*** Opening Data extracts ***

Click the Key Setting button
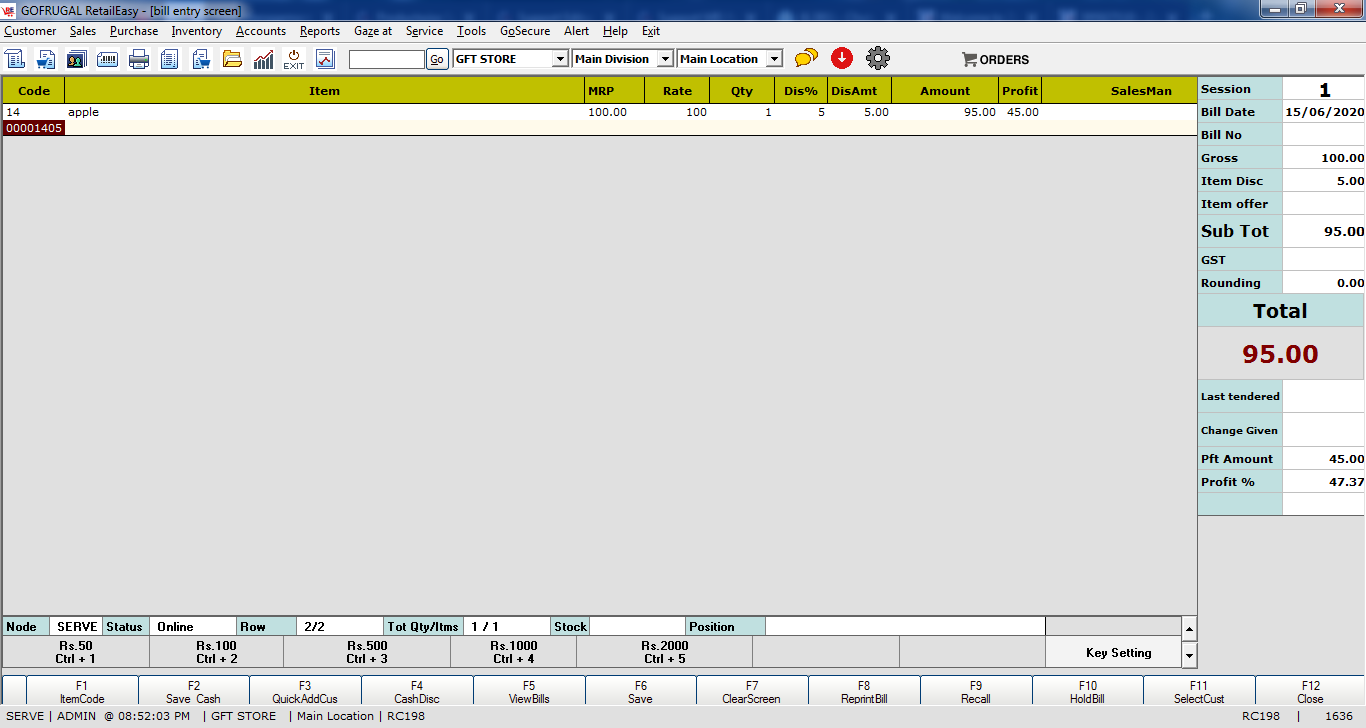The width and height of the screenshot is (1366, 728). point(1118,652)
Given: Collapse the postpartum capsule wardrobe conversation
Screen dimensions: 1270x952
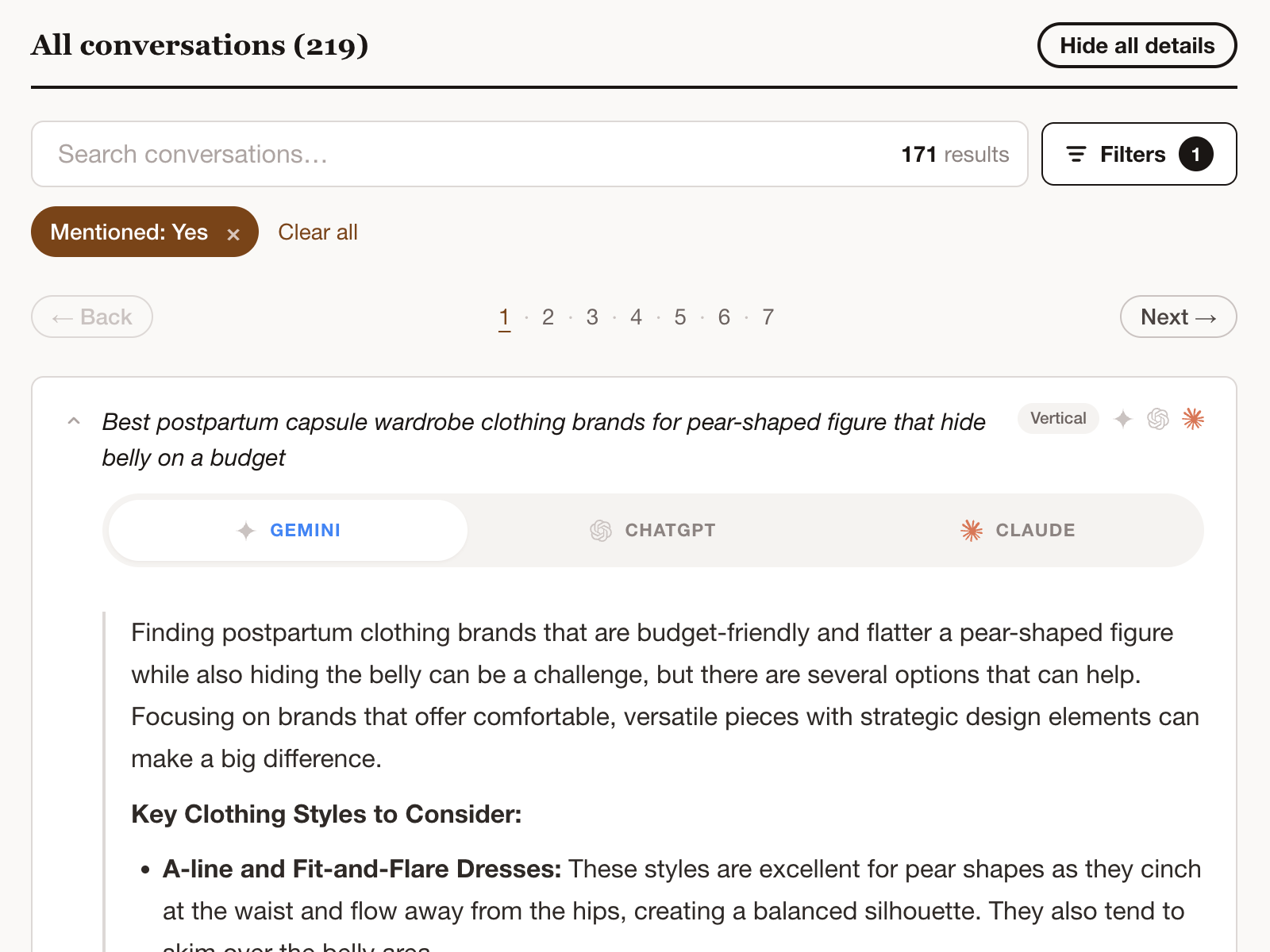Looking at the screenshot, I should click(x=74, y=421).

*** Closing Data extracts ***

- **Your goal**:
The answer must be an exact reproduction of the records, with every picture left out.

- **Expected answer**:
Click the Key Setting button
The width and height of the screenshot is (1366, 728). point(1118,652)
Given: Collapse the postpartum capsule wardrobe conversation
Screen dimensions: 1270x952
Looking at the screenshot, I should click(x=74, y=421).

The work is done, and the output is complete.